Deep breaths, Steve, deep breaths.  In with the good air, out with the bad!

Have a pet peeve for Volume 4 (oh yes, there will be a volume 4!)?  Email me here.

Karson and Kennedy, MIX 104.1, Boston with 1000 Days of Playing Catch

When the driving force of your show is to be kind and highlight the positives of the audience, you position yourself as the opposite of the negativity most people see every day.  Karson and Kennedy, MIX 104.1, Boston are about real life, always looking for the good their listeners put in the universe.  Their Good Vibe Tribe feature was developed to do just that.  In this installment, Karson’s pastor comes on with the story of his commitment to play catch with one of his kids.  Started years ago, he’s here to celebrate 1000 consecutive days of doing just that.  Both the feature and feeling they want listeners to experience when they hear the show are your takeaways here.

The Yard Sale of the Week

Lots of people have Saturday yard sales over the summer, selling the stuff they no longer need.  Normally a homeowner advertises this by tacking notices on telephone poles in the neighborhood.  What would it be like if, each Friday for the next few months, you let on someone who’s having a yard sale so they can promote it on your show?  Making this small thing big on your program could be very homey and quite endearing.

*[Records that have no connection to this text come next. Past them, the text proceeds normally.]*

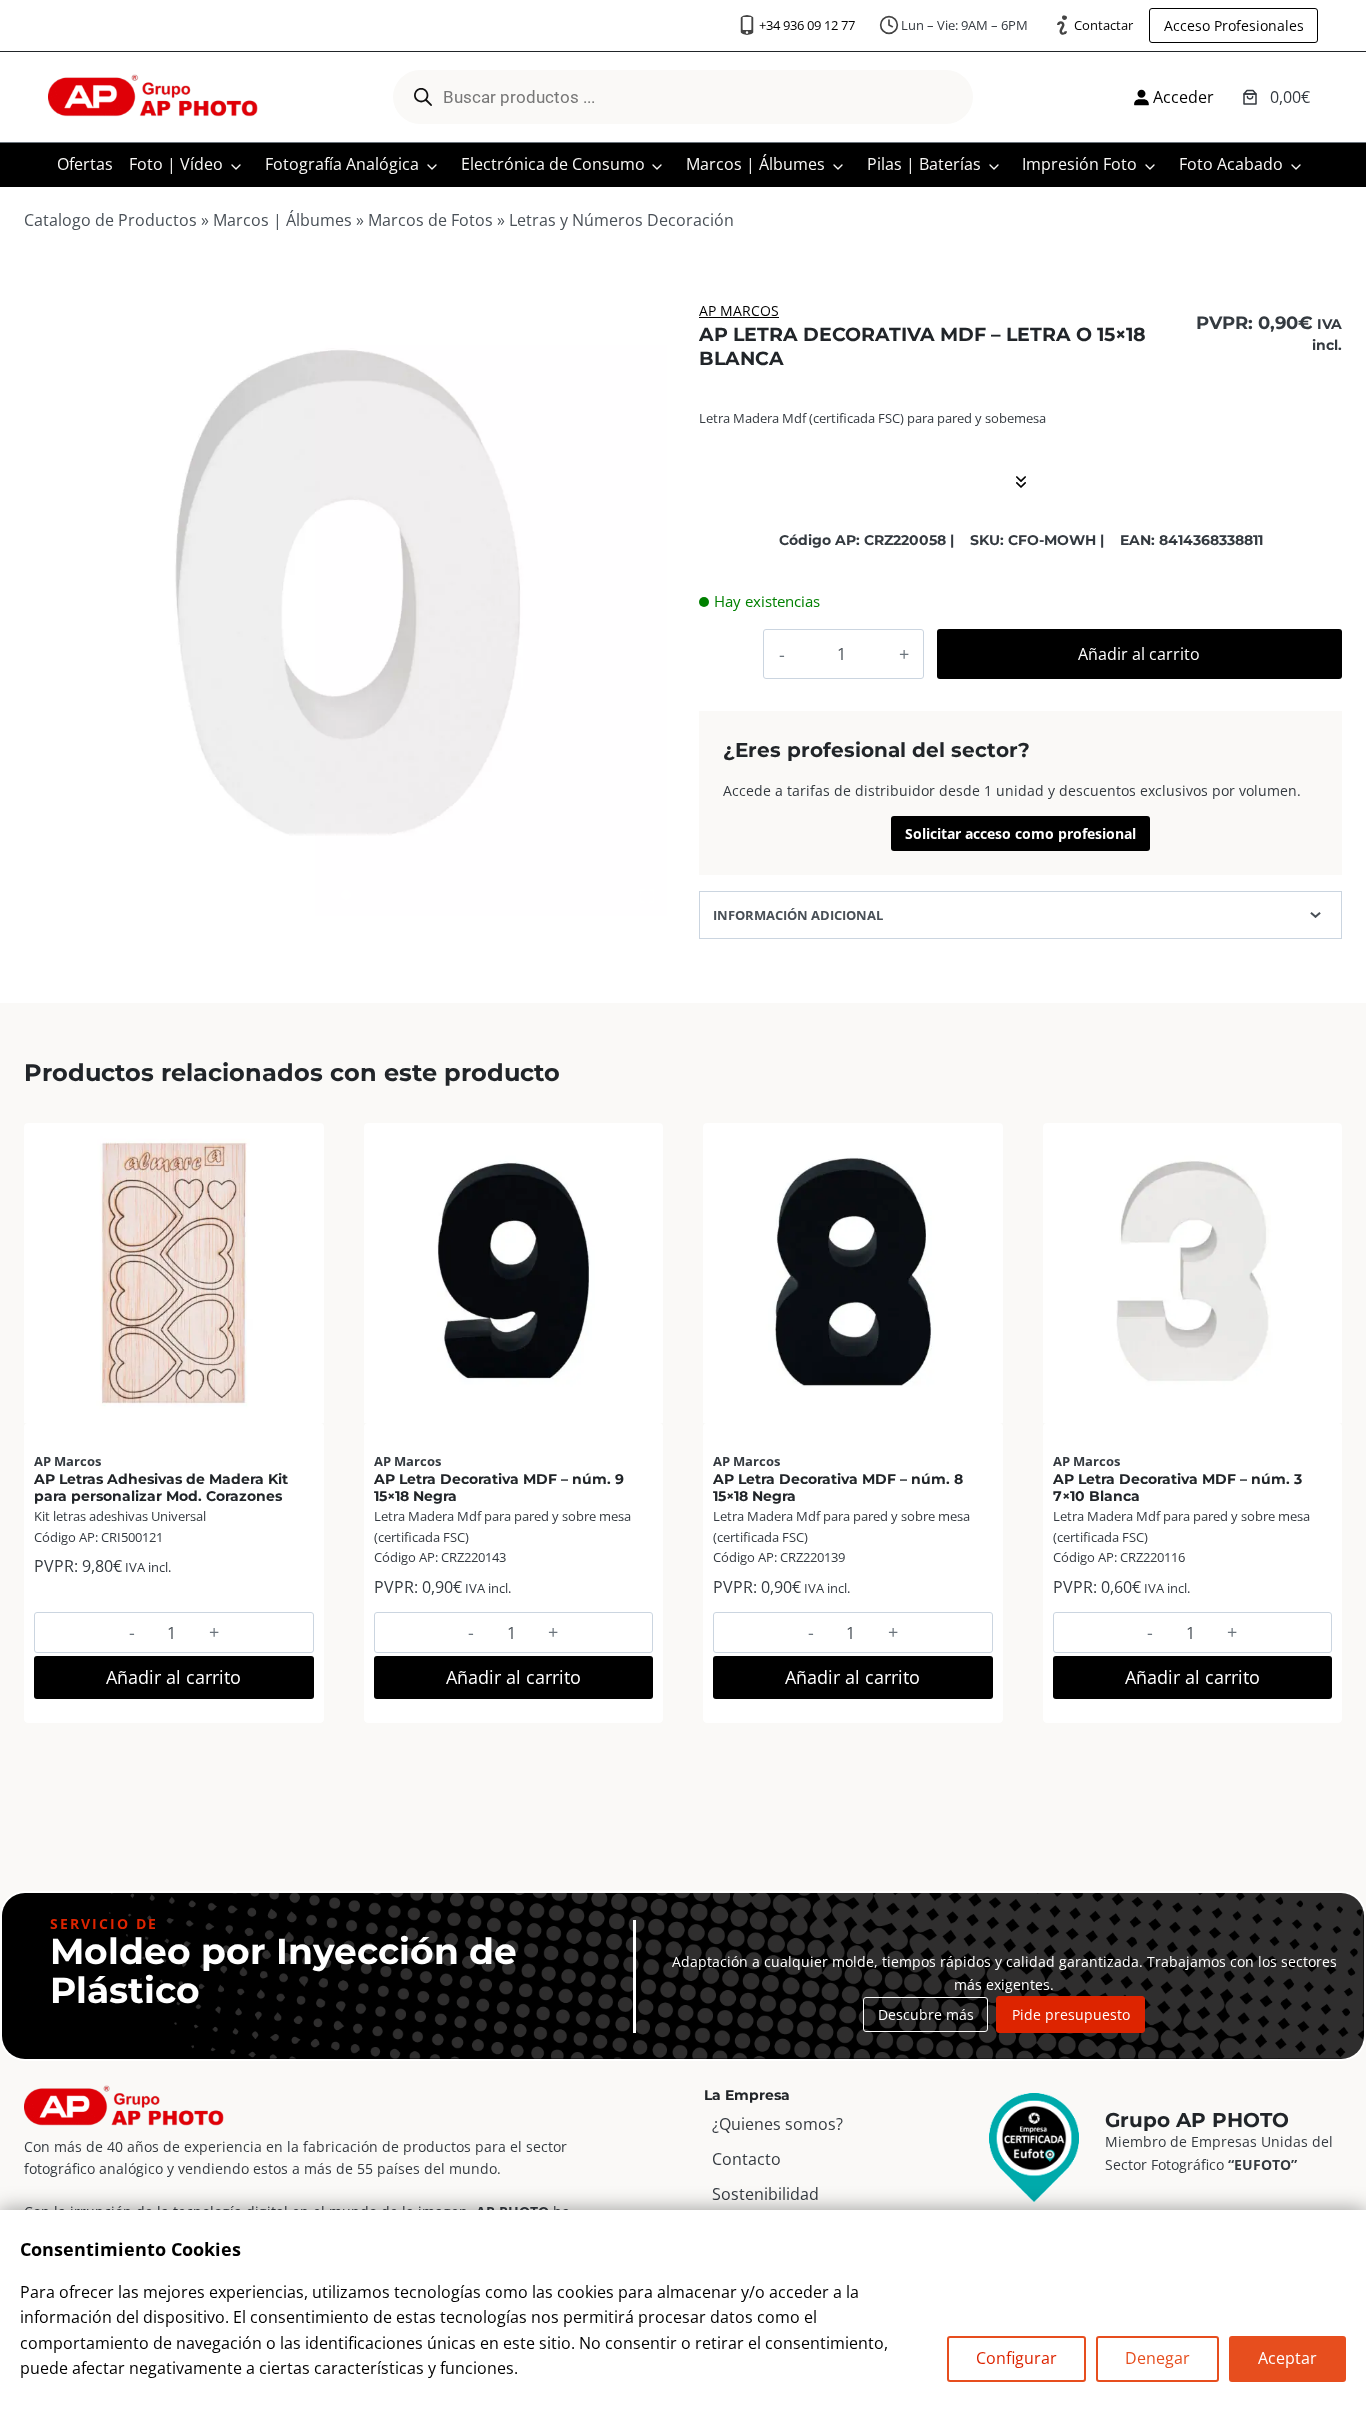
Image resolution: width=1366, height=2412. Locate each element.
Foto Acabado (1231, 164)
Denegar (1157, 2358)
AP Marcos (739, 310)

Anna and Raven, Star 99.9, Bridgeport, CT with the Courtroom Sketch Artist

What do you know?  What do you wonder?  Two critical questions in the prep process that define who you are and create your connection to a topic.  It’s much harder to do a great radio show if you don’t have any curiosity to the topics of the day.  In their prep, Anna and Raven, Star 99.9, Bridgeport, CT (and syndicated) knew they had to be all over the Diddy trial – it’s a Hot Topic and requires addressing.  How to do that, though?  It’s salacious testimony, but you can’t rely on just that.  As they jumped down the rabbit hole, they saw lots of pictures from the trial as done by a courtroom sketch artist.  They wondered what that was like.  So they found one and he shared some insight, making for a fascinating conversation around a big topic as done from their curiosity.